A restaurant-owner in the North Moravian city of Ostrava stood trial at the Regional court on Friday, after a Roma couple sued him for not serving them in his restaurant because of the colour of their skin. The man defended himself by saying his Club Vegas was a private one which only its members are allowed to enter. Despite the fact that there was reportedly a notice on the door announcing this, a witness told the court he was not a member and had always been served. Markus Pape from the European Centre for Roma Rights has described the incident as disguised racism.
The 13th round of British immigration controls at Prague's Ruzyne airport was discontinued on Tuesday. As of July 20th, British officers refused 78 people entry to the United Kingdom. In the previous round 82 people were denied entry to the UK. The controls, agreed upon by the Czech and British governments, are meant to prevent people from abusing the British asylum system. They were first introduced last summer after several waves of Czech Roma arrived in Great Britain in order to seek political asylum.
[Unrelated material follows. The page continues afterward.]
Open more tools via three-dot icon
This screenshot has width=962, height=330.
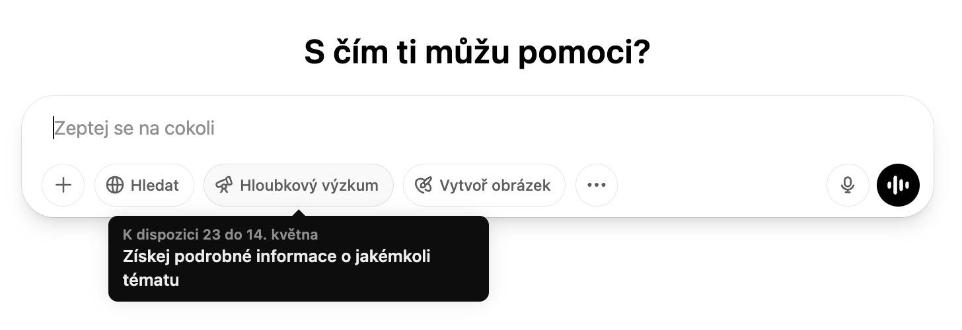point(597,185)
This year, the asylum seekers are travelling by coaches rather than by air and many have been returned from the Czech-German border by German border authorities.
Two policemen were set upon in a run-down largely Romany area of the north Bohemian town of Most on Thursday evening. The police officers were attacked when they arrived at the scene of a street dispute involving up to 400 people. One man is being questioned in connection with the attack, during which one of the policemen suffered concussion.
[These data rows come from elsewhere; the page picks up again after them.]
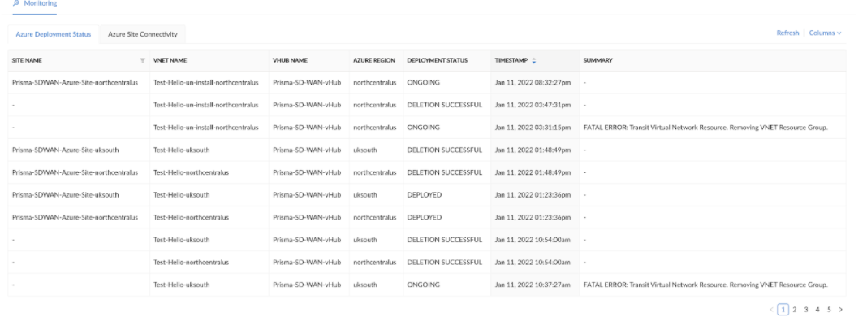Jump to page 3 in pagination
This screenshot has width=867, height=326.
tap(805, 310)
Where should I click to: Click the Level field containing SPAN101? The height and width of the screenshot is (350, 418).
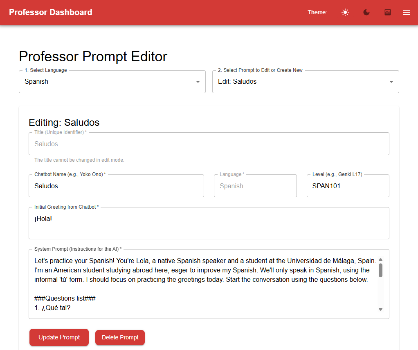(x=348, y=186)
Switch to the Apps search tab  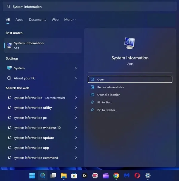[19, 20]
The number of Czech Roma leaving the country to seek political asylum in Western Europe has again increased in recent weeks. Those who leave say they're discriminated against and don't feel they're protected from attacks by skinheads. But the government's Human Rights Commissioner, Jan Jarab, says excessive debt is another reason why Czech Roma are leaving the country.
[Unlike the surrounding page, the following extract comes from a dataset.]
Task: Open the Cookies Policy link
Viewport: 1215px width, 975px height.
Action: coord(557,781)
Czech Roma asylum seekers who have been rejected political asylum abroad should not be entitled to social benefits after they return to the Czech Republic, the Government Council for Roma Affairs decided on Thursday. The council also agreed that a special police body should be established in order to deal with the widespread problem of illegal money-lending among the Czech Roma community. The number of Romanies seeking asylum in Great Britain has grown dramatically in the last few months. According to the government's human rights commissioner, Jan Jarab, excessive debt is among the reasons why Czech Roma are leaving the country.
Over the past few days, some sixty members of the Roma minority have attempted to travel to Great Britain, just to be turned back at the Czech-German border. Whilst they all had return tickets and the necessary insurance, German border officials said that many failed to prove they had enough money for their stay.
After 30 members of the Czech Roma minority on their way to Great Britain were turned back by German officials on Friday, another group has decided to try its luck. With the first group failing to have the necessary cash and insurance, some 20 Roma left the Moravian city of Ostrava on Monday, armed with money, return tickets and insurance. A large number of Roma in Ostrava have been leaving the Czech Republic, saying that they are being discriminated against, find it hard to get employed, and do not feel safe. Officials at the border areas have therefore been weary about Roma travellers, fearing that their main aim is to apply for asylum at the countries of destination. As far as those who have been turned back are concerned, social workers have expressed fear that many will have to borrow large amounts of money in order to make up for the lost travel expenses.